Why testing isnull?  I don't think it's ok to allow NULL::text in an int
variable for instance.  This isn't valid in other context (like inserting in a
table)

changed
 

+    * result of default expression always). Don't do this check, when variable
+    * is initialized.
+    */
+   if (!init_mode &&

I think the last part of the comment is a bit misleading.  Maybe "when variable
is being initialized" (and similary same for the function comment).

changed
 

+ * We try not to break the previous value, if something is wrong.
+ *
+ * As side efect this function acquires AccessShareLock on
+ * related session variable until commit.
+ */
+void
+SetSessionVariable(Oid varid, Datum value, bool isNull, Oid typid)

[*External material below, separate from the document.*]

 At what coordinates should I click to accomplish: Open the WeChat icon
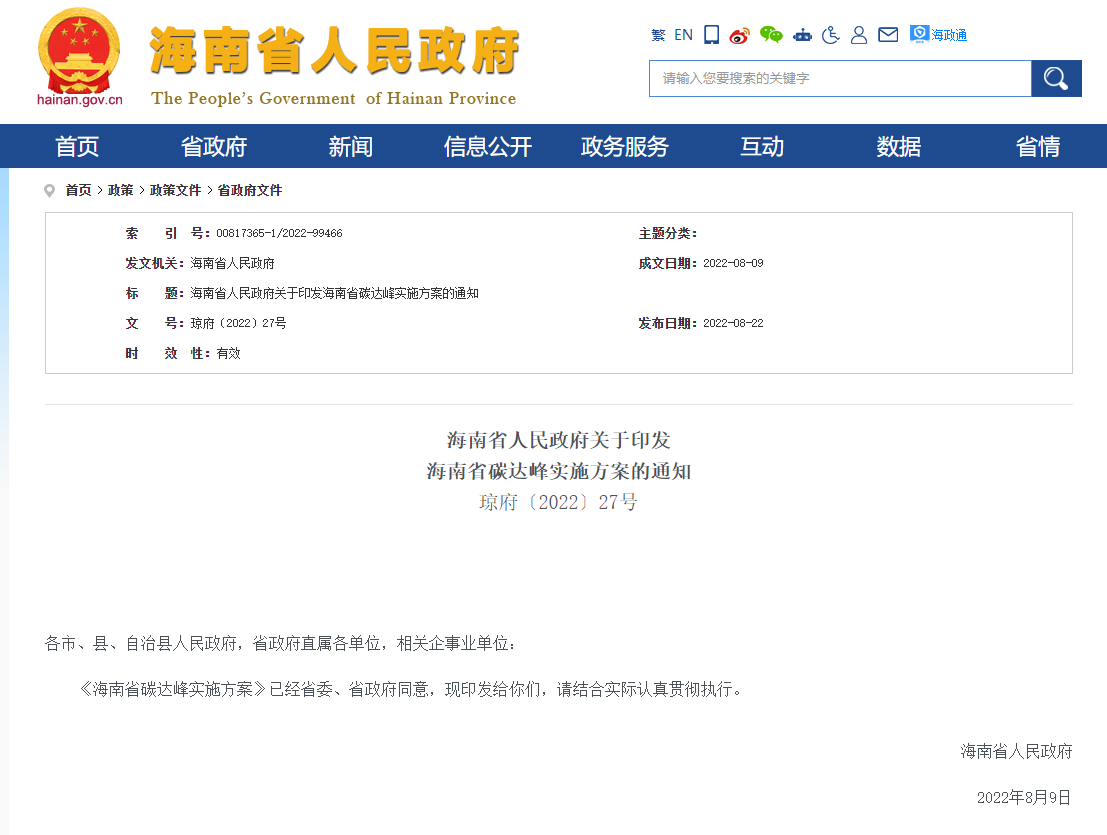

I don't understand what you mean by "We try not to break the previous value, if
something is wrong".

That means, so SetSessionVariable sets a new value or should preserve the original value.
 

+   /* Initialize svar when not initialized or when stored value is null */
+   if (!found)
+   {
+       Variable    var;
+
+       /* don't need defexpr and acl here */
+       initVariable(&var, varid, true);
+       init_session_variable(svar, &var);
+   }
+
+   set_session_variable(svar, value, isNull, typid, false);

Shouldn't the comment be on the set_session_variable() vall rather than on the
!found block?

This comment is obsolete,

removed
 

+ * Returns the value of the session variable specified by varid. Check correct
+ * result type. Optionally the result can be copied.
+ */
+Datum
+GetSessionVariable(Oid varid, bool *isNull, Oid expected_typid, bool copy)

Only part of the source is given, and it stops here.